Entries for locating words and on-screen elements
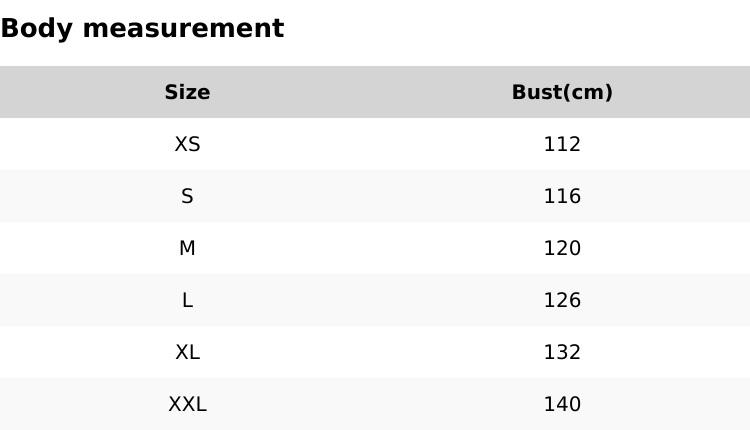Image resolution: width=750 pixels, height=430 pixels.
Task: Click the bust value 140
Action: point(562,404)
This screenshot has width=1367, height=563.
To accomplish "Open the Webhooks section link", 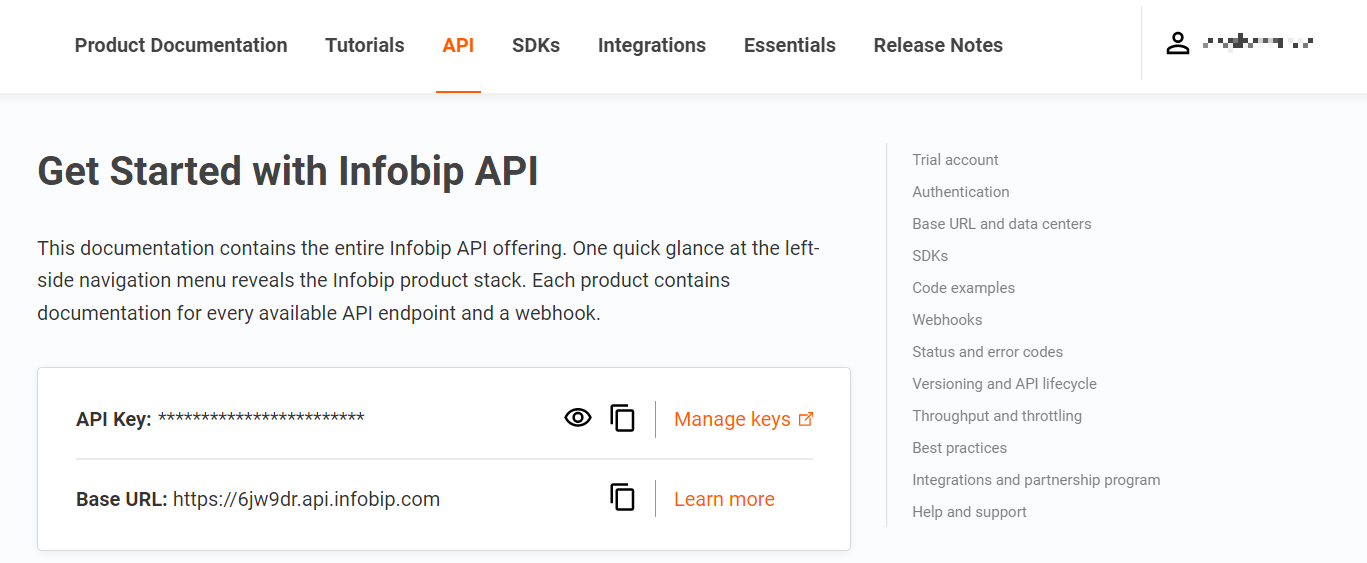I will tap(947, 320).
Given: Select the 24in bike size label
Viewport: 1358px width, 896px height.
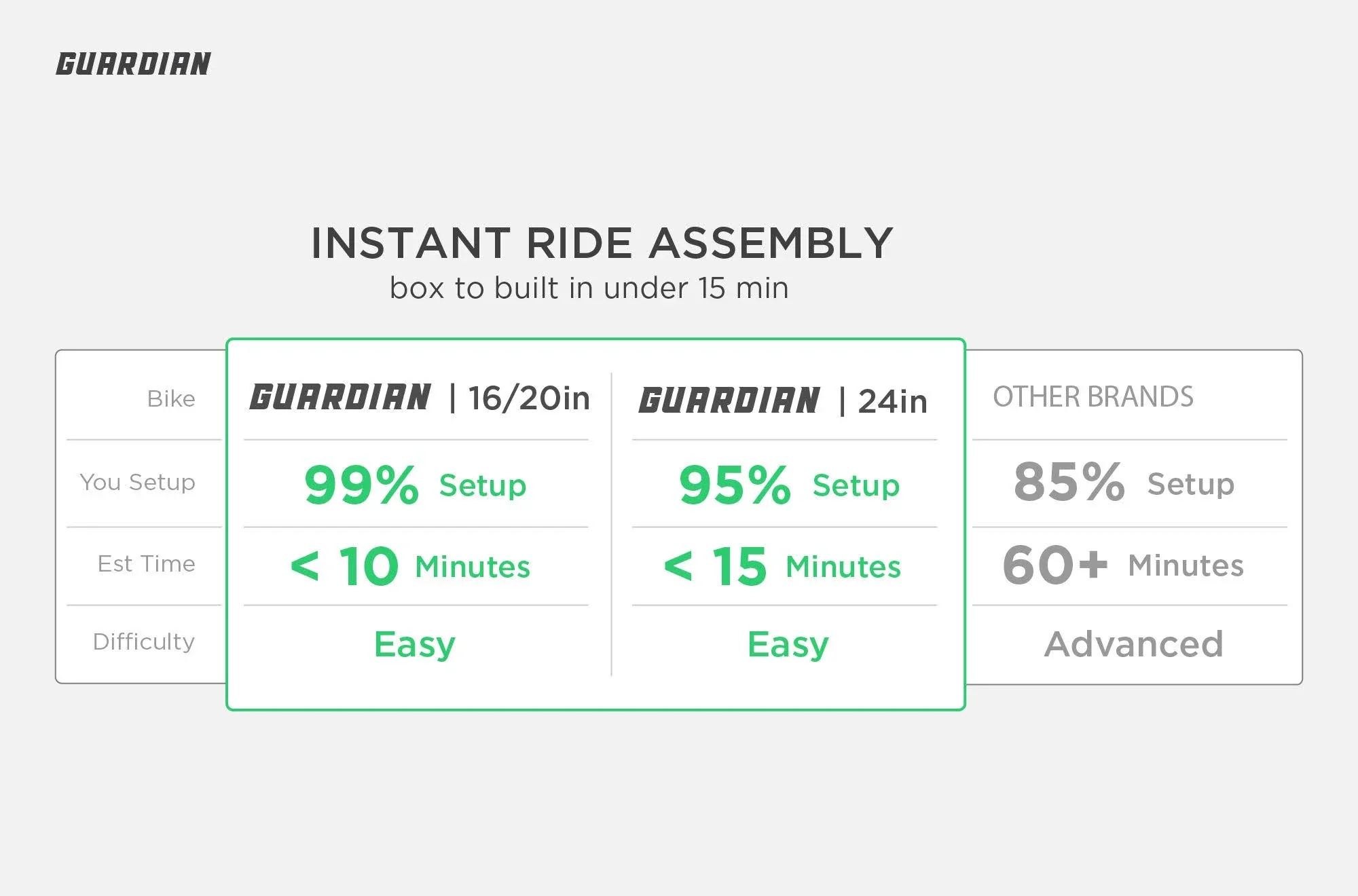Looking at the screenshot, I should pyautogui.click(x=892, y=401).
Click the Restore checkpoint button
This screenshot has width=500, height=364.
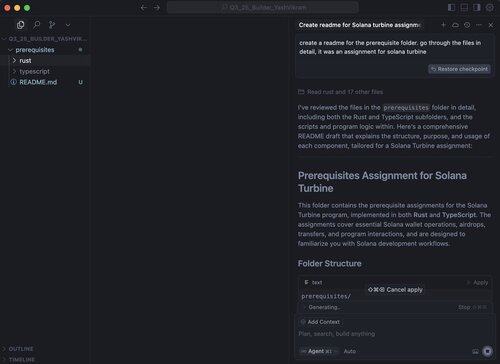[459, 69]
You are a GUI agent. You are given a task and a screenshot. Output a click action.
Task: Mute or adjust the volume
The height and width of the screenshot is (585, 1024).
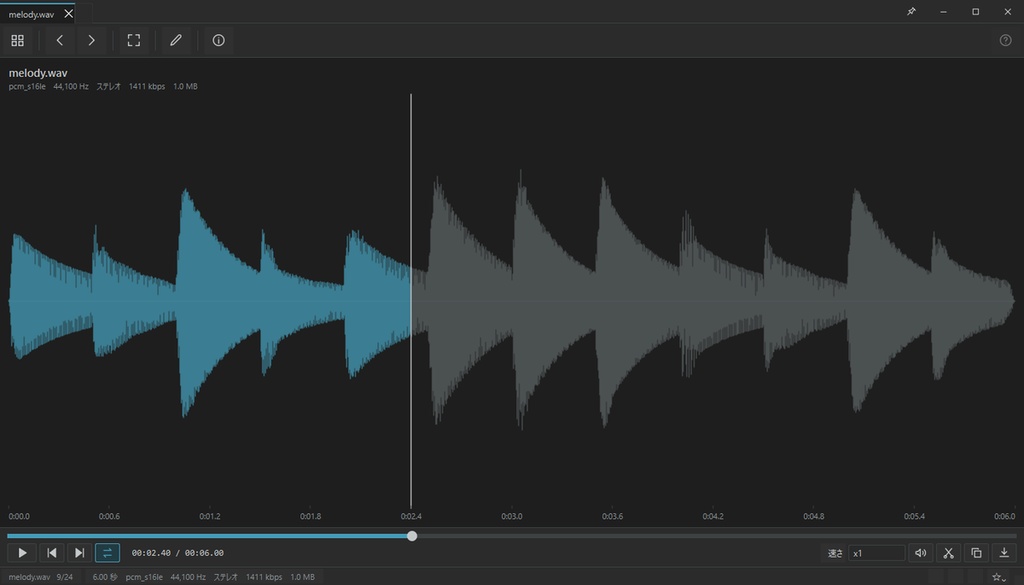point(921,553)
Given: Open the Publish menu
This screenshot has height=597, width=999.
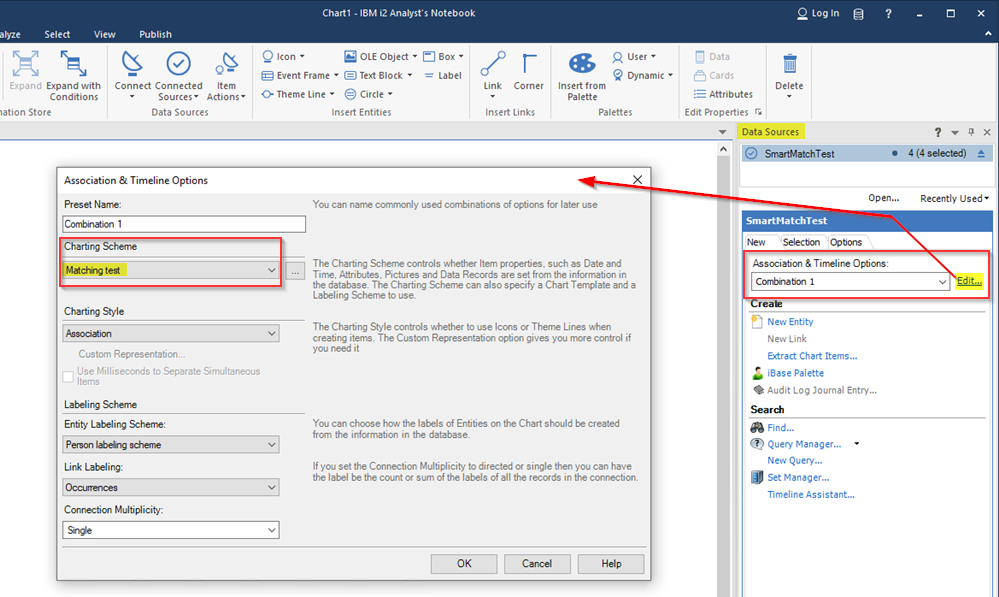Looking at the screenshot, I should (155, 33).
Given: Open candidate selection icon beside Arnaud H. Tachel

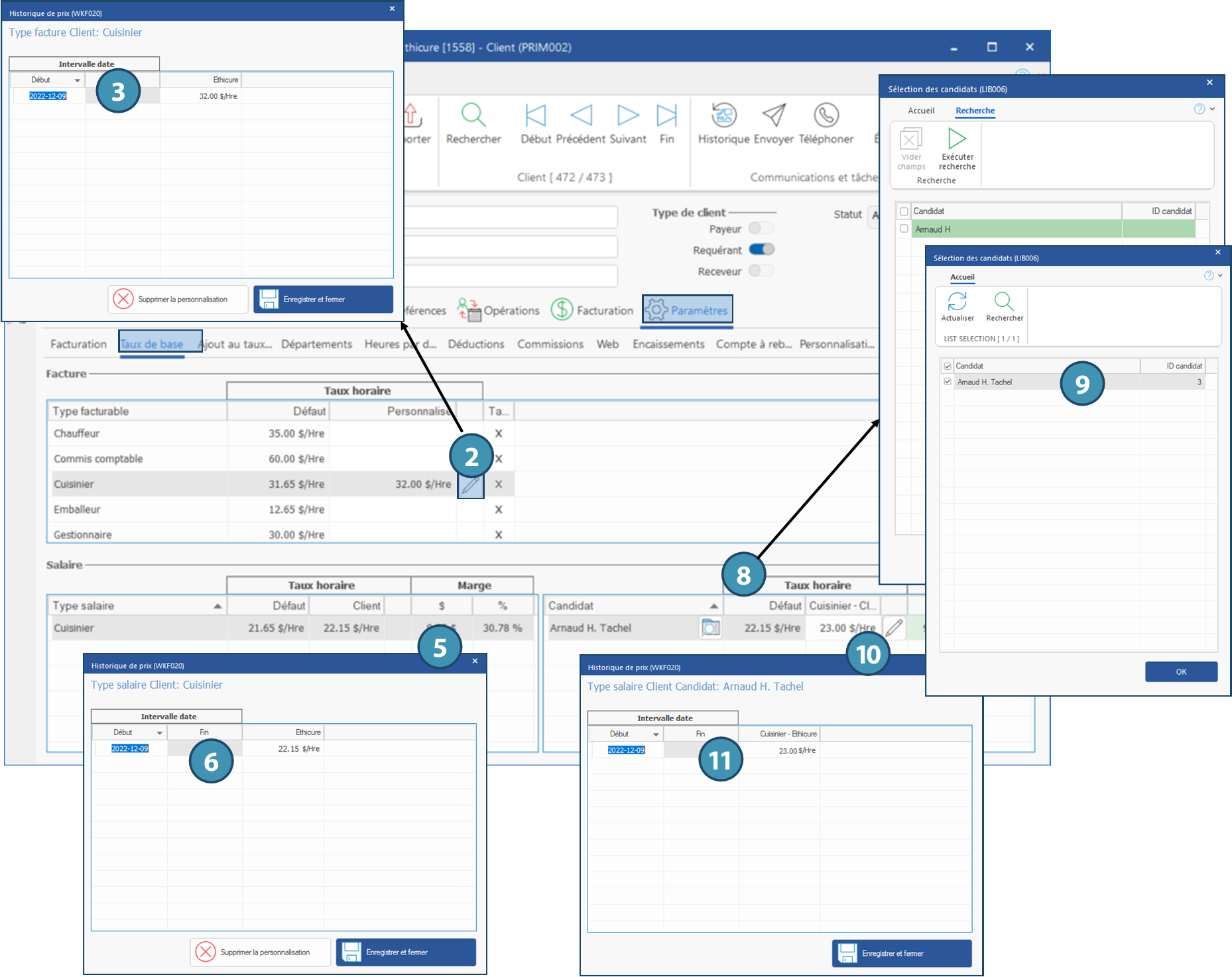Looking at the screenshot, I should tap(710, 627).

- **Task to complete**
Lay out the entries from the line containing "Given: Open candidate" through the end of the entries as a Markdown table with the columns "Row" and "Line", numbering each row and skipping blank lines. Leave out the pictures.

- **Solution to this task**
| Row | Line |
|---|---|
| 1 | Given: Open candidate selection icon beside Arnaud H. Tachel |
| 2 | Looking at the screenshot, I should tap(710, 627). |